Results and Discussion
In a comparison of the three kingdoms , bacteria and archaea typically had much fewer single amino acid repeats (SAARs) than eukaryotes. Consequently our analysis focused on eukaryotes.
As the standard sequence model of positional independence is, in fact, a Markov model of order zero, higher order Markov models were obvious candidates for an attempt to capture more complex structures in protein sequences. Prediction performance was assessed for SAARs of length five in a comprehensive set of non-fragmented eukaryotic proteins.

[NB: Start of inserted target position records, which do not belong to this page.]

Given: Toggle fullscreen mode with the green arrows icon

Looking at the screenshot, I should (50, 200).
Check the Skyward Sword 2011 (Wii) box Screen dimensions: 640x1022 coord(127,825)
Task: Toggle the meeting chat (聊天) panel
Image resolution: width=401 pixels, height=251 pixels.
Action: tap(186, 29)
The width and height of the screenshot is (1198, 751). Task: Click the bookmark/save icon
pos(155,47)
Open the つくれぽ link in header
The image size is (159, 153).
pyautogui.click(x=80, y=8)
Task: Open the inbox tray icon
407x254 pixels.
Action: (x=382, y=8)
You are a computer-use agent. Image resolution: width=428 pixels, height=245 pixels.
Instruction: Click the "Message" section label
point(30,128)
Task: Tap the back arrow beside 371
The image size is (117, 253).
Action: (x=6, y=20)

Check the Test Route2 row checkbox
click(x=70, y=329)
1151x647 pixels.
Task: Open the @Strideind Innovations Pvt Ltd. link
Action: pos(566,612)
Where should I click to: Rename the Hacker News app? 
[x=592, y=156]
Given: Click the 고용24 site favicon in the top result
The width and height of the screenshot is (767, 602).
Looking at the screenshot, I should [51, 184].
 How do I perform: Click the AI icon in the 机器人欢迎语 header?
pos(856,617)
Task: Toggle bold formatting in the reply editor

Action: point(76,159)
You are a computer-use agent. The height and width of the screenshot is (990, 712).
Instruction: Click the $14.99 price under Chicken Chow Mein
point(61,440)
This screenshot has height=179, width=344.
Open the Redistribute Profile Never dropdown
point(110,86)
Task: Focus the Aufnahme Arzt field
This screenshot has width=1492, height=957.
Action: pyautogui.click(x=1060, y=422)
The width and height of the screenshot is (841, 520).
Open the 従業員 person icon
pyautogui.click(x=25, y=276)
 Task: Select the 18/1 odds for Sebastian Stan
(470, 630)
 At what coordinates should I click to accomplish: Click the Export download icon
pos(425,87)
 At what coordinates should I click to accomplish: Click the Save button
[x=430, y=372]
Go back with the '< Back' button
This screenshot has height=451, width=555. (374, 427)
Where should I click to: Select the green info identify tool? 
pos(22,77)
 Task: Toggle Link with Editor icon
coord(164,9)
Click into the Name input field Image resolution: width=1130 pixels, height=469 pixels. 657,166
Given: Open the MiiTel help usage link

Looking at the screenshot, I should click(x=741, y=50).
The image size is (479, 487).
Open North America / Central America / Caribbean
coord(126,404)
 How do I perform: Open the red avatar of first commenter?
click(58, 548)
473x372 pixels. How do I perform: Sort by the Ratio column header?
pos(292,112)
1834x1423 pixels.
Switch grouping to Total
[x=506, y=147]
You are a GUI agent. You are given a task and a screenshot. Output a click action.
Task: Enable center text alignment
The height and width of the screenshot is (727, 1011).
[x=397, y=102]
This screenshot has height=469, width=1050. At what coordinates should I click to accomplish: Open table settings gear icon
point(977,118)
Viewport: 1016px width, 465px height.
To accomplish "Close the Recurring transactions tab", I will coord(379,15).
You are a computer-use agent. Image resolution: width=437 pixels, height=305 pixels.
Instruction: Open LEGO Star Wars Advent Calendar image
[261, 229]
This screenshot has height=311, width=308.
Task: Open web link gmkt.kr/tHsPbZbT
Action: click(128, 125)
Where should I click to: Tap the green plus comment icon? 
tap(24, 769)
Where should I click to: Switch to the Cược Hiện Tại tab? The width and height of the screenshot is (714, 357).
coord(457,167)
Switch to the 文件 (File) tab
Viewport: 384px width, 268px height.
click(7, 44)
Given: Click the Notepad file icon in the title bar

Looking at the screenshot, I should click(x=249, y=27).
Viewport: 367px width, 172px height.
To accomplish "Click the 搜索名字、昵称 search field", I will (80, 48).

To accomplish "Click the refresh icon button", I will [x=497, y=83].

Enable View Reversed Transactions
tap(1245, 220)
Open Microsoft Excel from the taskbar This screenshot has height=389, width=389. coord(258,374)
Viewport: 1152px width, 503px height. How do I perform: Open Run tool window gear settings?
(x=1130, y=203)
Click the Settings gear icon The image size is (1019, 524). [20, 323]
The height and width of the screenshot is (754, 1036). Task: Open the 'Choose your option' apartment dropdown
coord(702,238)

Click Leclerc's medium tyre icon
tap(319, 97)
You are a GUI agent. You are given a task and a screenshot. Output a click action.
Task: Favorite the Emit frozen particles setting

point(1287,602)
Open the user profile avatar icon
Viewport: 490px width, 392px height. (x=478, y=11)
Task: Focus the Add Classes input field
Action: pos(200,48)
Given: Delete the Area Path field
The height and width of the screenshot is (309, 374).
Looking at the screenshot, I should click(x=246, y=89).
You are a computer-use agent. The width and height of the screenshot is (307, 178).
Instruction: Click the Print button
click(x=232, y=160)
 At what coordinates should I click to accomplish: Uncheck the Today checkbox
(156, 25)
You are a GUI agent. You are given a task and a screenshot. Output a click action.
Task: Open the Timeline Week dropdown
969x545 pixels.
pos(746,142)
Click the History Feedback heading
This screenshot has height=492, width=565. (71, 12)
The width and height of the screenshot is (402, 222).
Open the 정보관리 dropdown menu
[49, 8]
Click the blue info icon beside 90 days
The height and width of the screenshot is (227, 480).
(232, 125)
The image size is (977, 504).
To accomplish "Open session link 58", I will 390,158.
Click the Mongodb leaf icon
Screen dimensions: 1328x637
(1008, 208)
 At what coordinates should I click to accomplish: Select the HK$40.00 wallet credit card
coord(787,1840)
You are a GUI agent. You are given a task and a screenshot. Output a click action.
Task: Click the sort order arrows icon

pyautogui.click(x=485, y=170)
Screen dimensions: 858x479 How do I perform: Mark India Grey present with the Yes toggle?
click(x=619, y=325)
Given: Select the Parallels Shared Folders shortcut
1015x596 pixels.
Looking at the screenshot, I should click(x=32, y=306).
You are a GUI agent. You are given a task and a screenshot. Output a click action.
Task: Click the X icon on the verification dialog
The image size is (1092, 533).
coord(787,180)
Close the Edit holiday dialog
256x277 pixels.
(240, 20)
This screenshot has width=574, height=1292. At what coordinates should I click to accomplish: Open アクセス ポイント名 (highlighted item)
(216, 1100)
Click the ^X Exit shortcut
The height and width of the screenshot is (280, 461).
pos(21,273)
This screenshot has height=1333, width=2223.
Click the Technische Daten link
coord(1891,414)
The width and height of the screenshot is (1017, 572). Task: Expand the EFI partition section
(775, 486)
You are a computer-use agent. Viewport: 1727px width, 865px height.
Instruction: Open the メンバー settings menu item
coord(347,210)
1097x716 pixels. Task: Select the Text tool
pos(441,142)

Statistically, under the standard model, repeats shorter than five are already expected by random chance for typical protein lengths . Incidentally, five residues is also the shortest repeat-length that has been implicated in diseases . Markov models of orders zero to three were considered, including the most complex Markov model that is meaningful for this pattern length (Suppl. Table S1 in Additional File 1).
Non-local models of repeats are apparently required. The parameters of such models have to be learned from multiple sequences, which will differ in amino acid composition and length. We know that both of these affect the expected number of repeats. Protein sequences, however, do not uniformly occupy the corresponding high dimensional parameter space. Moreover, while repeats in general are unexpectedly frequent, they still constitute relatively rare events, with many proteins not containing repeats at all. For investigations of general functional associations of repeats, one wants a model that has balanced positive and negative errors for realistic sets of proteins. To this end, models can directly be tuned for the correct prediction of repeats observed in the tested protein sets. Optimizing average prediction performance for groups of proteins may moreover allow simpler models of satisfactory quality.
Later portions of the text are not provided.